**About this task**
Filter the listing below, please, and copy only the lines with the word "Given".

**The input**
□ □ □ □ □

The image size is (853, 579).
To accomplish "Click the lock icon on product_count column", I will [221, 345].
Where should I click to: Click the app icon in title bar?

□ □ □ □ □

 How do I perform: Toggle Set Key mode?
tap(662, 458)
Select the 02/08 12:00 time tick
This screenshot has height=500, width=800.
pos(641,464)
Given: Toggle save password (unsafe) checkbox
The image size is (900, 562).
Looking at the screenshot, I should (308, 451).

□ □ □ □ □

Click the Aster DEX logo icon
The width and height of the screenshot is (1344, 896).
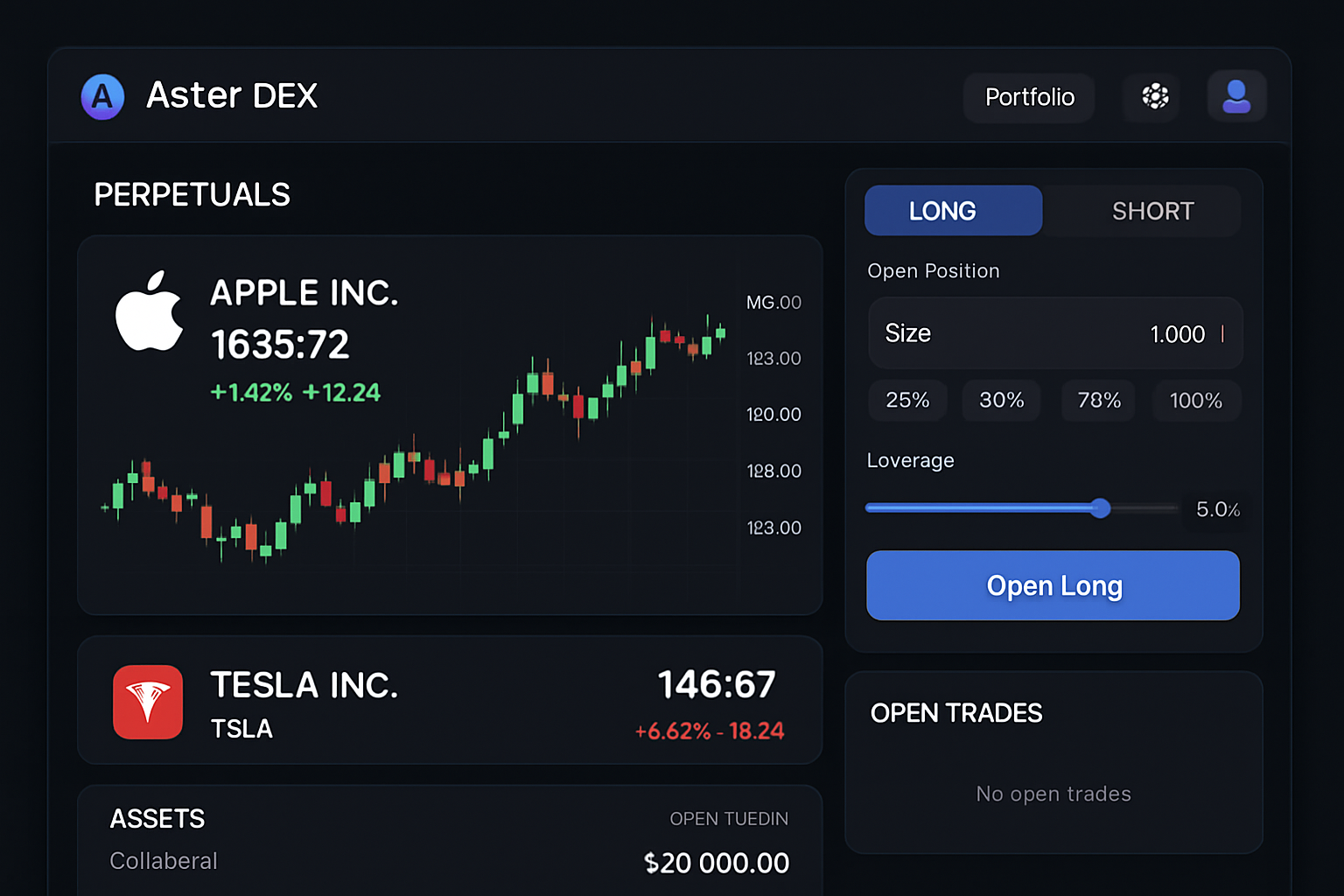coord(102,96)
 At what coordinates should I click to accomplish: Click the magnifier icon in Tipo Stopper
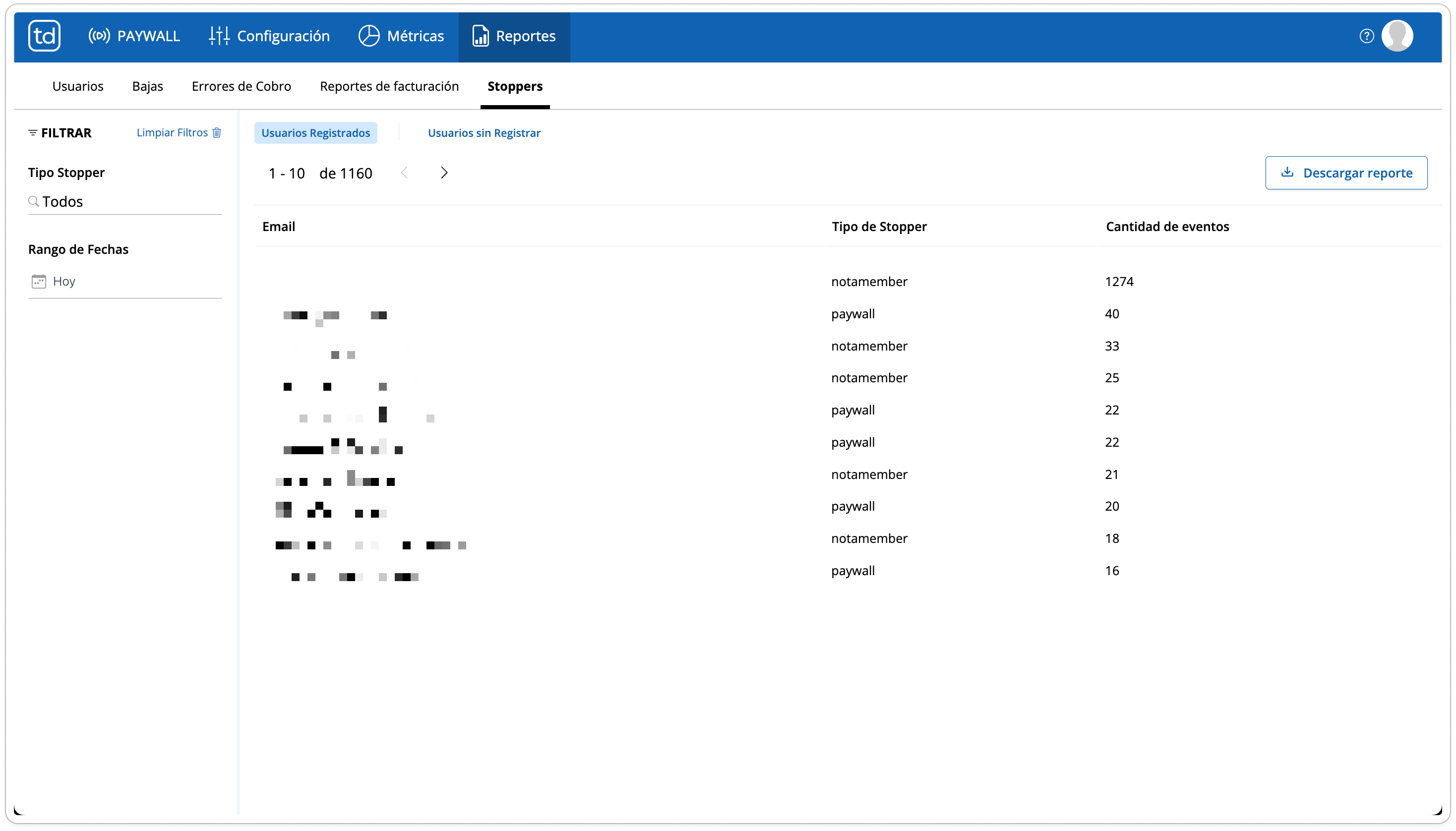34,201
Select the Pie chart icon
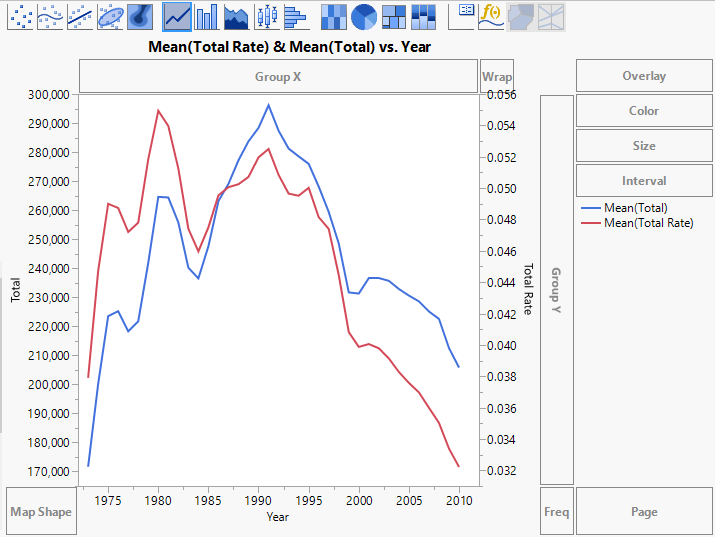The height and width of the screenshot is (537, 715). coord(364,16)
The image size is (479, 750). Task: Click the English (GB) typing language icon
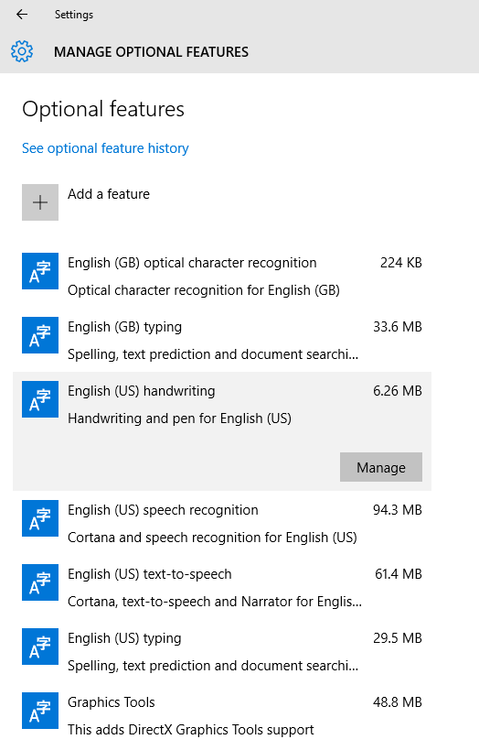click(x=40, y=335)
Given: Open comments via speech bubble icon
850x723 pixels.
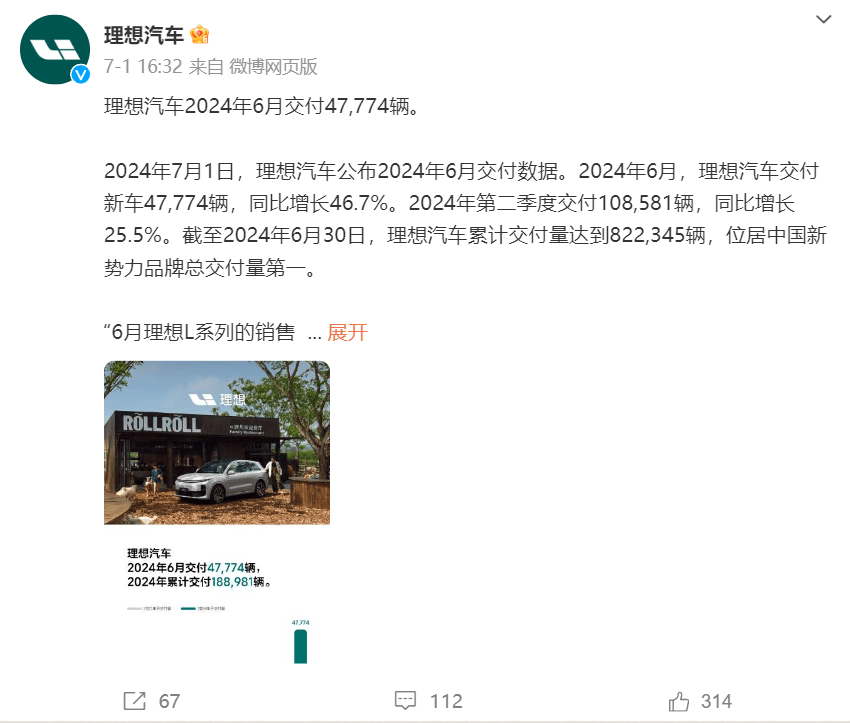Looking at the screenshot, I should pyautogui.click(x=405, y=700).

□ □ □ □ □

**Your response**
Given: Toggle save password (unsafe) checkbox
Given: Open comments via speech bubble icon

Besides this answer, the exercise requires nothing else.